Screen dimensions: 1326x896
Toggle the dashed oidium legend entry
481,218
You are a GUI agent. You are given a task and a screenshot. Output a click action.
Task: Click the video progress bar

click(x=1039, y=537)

**PROBLEM:** Rewrite the entries, swapping "video" for "audio" and changing nothing else.

**ANSWER BELOW:**
Screen dimensions: 1326x896
Toggle the dashed oidium legend entry
481,218
You are a GUI agent. You are given a task and a screenshot. Output a click action.
Task: Click the audio progress bar

click(x=1039, y=537)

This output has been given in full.